Disulfide bonds in the ectodomain of anthrax toxin receptor 2 are required for the receptor-bound protective-antigen pore to function

Cell-surface receptors play essential roles in anthrax toxin action by providing the toxin with a high-affinity anchor and self-assembly site on the plasma membrane, mediating the toxin entry into cells through endocytosis, and shifting the pH threshold for prepore-to-pore conversion of anthrax toxin protective antigen (PA) to a more acidic pH, thereby inhibiting premature pore formation. Each of the two known anthrax toxin receptors, ANTXR1 and ANTXR2, has an ectodomain comprised of an N-terminal von Willebrand factor A domain (VWA), which binds PA, and an uncharacterized immunoglobulin-like domain (Ig) that connects VWA to the membrane-spanning domain. Potential roles of the receptor Ig domain in anthrax toxin action have not been investigated heretofore. We expressed and purified the ANTXR2 ectodomain (R2-VWA-Ig) in E. coli and showed that it contains three disulfide bonds: one in R2-VWA and two in R2-Ig.
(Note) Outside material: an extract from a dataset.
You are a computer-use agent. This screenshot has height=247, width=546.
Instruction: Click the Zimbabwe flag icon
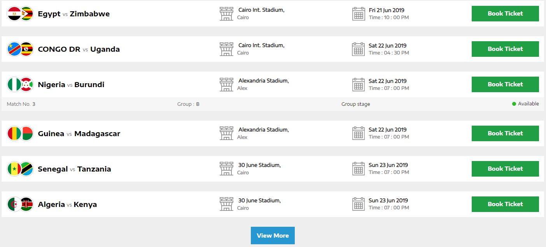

Reduction of the ectodomain inhibited functioning of the pore, as measured by K(+) release from liposomes or Chinese hamster ovary cells or by PA-mediated translocation of a model substrate across the plasma membrane. However, reduction did not affect binding of the ectodomain to PA or the transition of ectodomain-bound PA prepore to the pore conformation. The inhibitory effect depended specifically on reduction of the disulfides within R2-Ig. We conclude that disulfide integrity within R2-Ig is essential for proper functioning of receptor-bound PA pore. This finding provides a novel venue to investigate the mechanism of anthrax toxin action and suggests new strategies for inhibiting toxin action.